§ What you need to do: Gather each line of the listing below that contains the word "width" and copy those lines.

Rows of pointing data
++++++++++
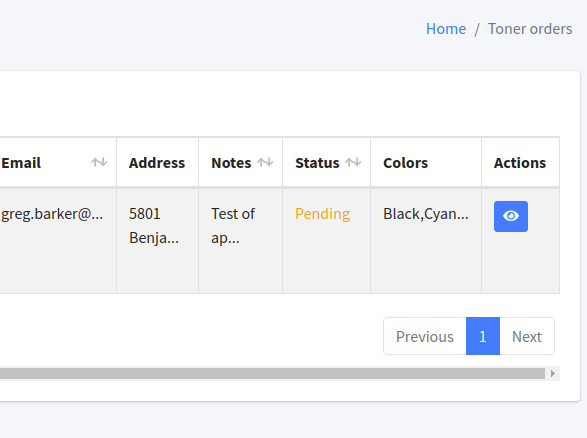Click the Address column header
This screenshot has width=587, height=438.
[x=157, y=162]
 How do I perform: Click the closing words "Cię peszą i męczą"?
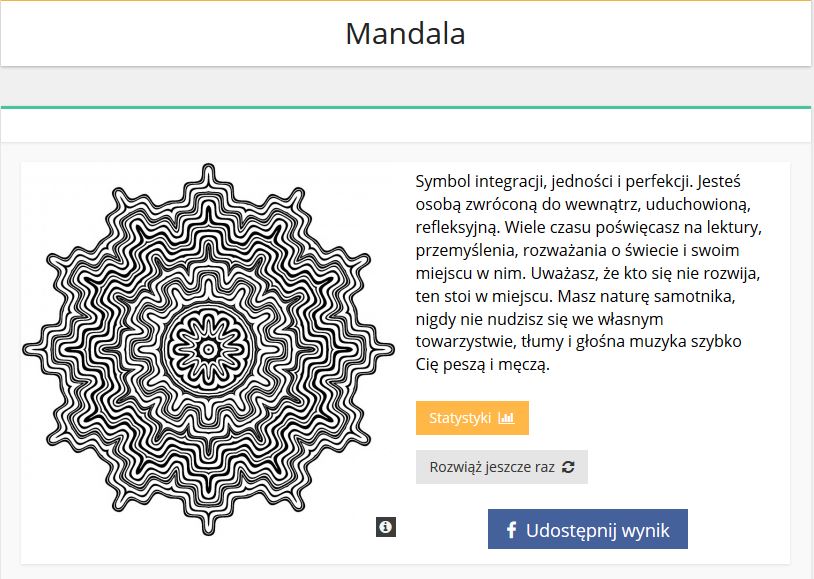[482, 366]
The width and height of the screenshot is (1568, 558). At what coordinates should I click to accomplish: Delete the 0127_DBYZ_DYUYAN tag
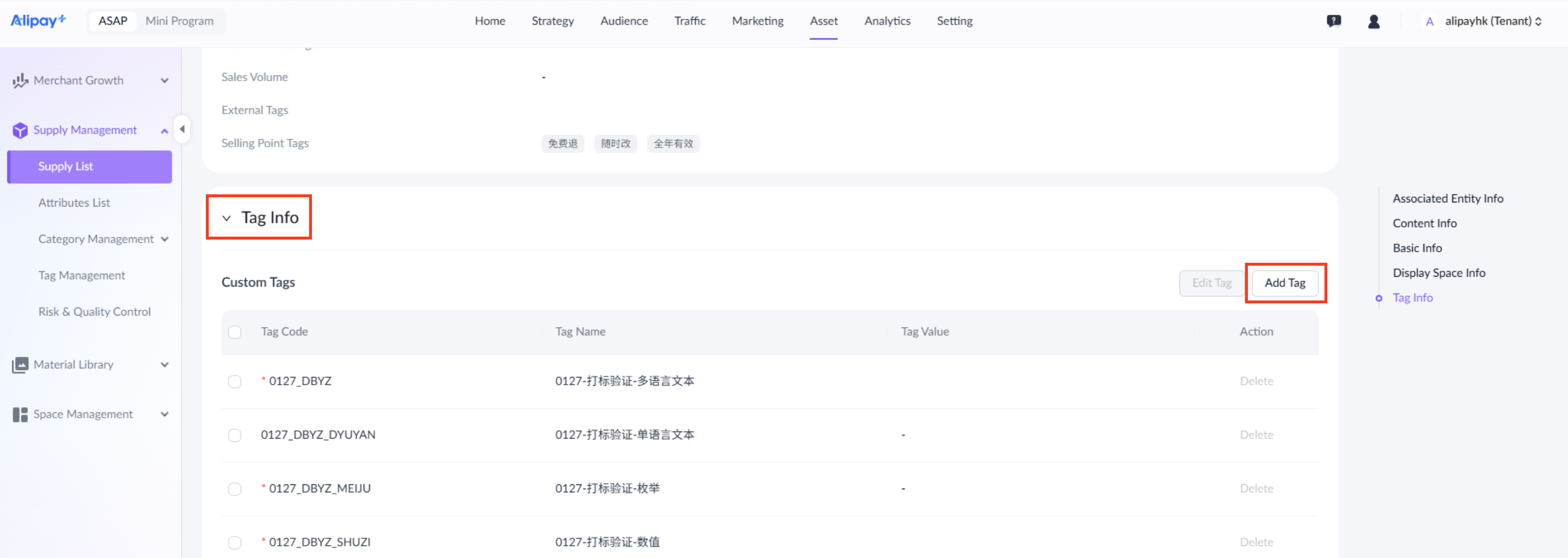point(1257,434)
++++++++++
§ Right answer:
This screenshot has width=587, height=438.
The width and height of the screenshot is (1568, 558). At what coordinates should I click to accomplish: Delete the 0127_DBYZ_DYUYAN tag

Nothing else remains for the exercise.